Seit dem Mittelalter müssen die niederdeutsch auch „Brokeheren“ genannten Freiwilligen bestimmte Voraussetzungen erfüllen: nämlich ledig, männlich, maximal 35 Jahre alt, „von gutem Charakter und Leumund und natürlich unbescholten“ sein. Aber genau das will der OB noch in diesem Jahr im Namen der Gleichberechtigung ändern. „Frauen können alles werden, insbesondere in Hannover – auch Bruchmeisterinnen“, meinte Onay. Mit der Sportschützin Meike Hilbeck, Vorsitzende der Fraktion von Die Partei und Volt in der hannoverschen Regionsversammlung, stehe schon eine Interessentin bereit.  

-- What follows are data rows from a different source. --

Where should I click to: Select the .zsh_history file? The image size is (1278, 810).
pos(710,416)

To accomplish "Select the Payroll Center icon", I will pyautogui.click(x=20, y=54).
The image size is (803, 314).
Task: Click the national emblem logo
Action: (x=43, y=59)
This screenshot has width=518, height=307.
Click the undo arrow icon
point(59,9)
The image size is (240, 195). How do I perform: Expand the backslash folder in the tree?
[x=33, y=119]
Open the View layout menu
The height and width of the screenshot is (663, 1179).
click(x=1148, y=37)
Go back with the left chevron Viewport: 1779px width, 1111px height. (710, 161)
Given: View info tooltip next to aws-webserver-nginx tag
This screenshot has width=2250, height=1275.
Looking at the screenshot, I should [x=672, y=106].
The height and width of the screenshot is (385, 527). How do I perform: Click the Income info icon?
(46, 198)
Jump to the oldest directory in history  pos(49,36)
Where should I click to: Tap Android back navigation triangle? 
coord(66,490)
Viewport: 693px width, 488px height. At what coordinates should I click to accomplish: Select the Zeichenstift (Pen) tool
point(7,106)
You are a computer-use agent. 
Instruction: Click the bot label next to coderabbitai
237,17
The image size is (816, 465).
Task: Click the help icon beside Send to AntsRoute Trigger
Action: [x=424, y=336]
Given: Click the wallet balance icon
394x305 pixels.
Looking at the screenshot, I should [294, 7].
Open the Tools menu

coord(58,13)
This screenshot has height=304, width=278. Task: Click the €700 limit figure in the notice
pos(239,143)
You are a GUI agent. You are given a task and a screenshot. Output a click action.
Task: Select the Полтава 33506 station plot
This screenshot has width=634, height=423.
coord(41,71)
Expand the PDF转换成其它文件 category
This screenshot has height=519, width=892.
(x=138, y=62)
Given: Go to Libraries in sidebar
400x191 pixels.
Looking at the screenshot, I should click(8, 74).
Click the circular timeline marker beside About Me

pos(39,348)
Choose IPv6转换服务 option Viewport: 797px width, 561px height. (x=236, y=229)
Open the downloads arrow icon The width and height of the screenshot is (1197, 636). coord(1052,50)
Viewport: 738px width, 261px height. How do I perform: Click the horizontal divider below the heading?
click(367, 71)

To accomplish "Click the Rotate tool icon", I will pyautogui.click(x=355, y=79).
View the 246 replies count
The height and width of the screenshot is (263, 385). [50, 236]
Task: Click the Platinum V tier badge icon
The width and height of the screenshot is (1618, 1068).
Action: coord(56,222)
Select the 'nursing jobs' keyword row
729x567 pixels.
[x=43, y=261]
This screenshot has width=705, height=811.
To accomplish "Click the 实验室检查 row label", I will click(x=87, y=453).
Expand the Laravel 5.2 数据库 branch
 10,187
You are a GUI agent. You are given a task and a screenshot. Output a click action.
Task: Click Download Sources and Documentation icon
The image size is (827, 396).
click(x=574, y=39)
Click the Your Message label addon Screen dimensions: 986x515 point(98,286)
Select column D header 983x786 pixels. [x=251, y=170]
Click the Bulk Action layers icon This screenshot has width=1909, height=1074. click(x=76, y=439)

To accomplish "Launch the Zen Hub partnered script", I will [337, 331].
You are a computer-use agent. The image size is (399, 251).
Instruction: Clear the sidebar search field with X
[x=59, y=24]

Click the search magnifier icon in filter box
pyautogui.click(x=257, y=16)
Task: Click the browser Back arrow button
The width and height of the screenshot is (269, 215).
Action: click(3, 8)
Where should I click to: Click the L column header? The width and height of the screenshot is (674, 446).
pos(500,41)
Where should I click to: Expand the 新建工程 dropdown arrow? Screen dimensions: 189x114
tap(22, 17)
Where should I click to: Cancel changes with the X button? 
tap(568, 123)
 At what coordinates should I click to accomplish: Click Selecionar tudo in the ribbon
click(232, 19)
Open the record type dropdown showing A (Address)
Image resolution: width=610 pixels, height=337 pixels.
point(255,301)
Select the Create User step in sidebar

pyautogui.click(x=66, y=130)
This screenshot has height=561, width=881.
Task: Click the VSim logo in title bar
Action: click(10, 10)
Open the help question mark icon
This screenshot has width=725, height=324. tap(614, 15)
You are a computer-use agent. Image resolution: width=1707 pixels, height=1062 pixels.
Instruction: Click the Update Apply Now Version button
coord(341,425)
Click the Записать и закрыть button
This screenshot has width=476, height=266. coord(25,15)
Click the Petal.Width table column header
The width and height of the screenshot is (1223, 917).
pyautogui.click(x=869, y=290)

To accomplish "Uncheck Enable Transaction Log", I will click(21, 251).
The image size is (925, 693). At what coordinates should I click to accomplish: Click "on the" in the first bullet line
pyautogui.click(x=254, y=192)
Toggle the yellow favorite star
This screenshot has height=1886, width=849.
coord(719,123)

Zwar stimmte der Verwaltungsrat der Schützenstiftung seinem Vorstoß zu, doch an der Basis regt sich Widerspruch. Umgehend startete ein ehemaliger Bruchmeister eine Online-Petition, die bei Redaktionsschluß über 800 Mitzeichner aufwies. Die, die an der Tradition festhalten wollen, weisen darauf hin, daß mit den von alters her geltenden Regeln ja nicht nur Frauen vermeintlich „diskriminiert“ werden, sondern auch verheiratete Männer ab 36.  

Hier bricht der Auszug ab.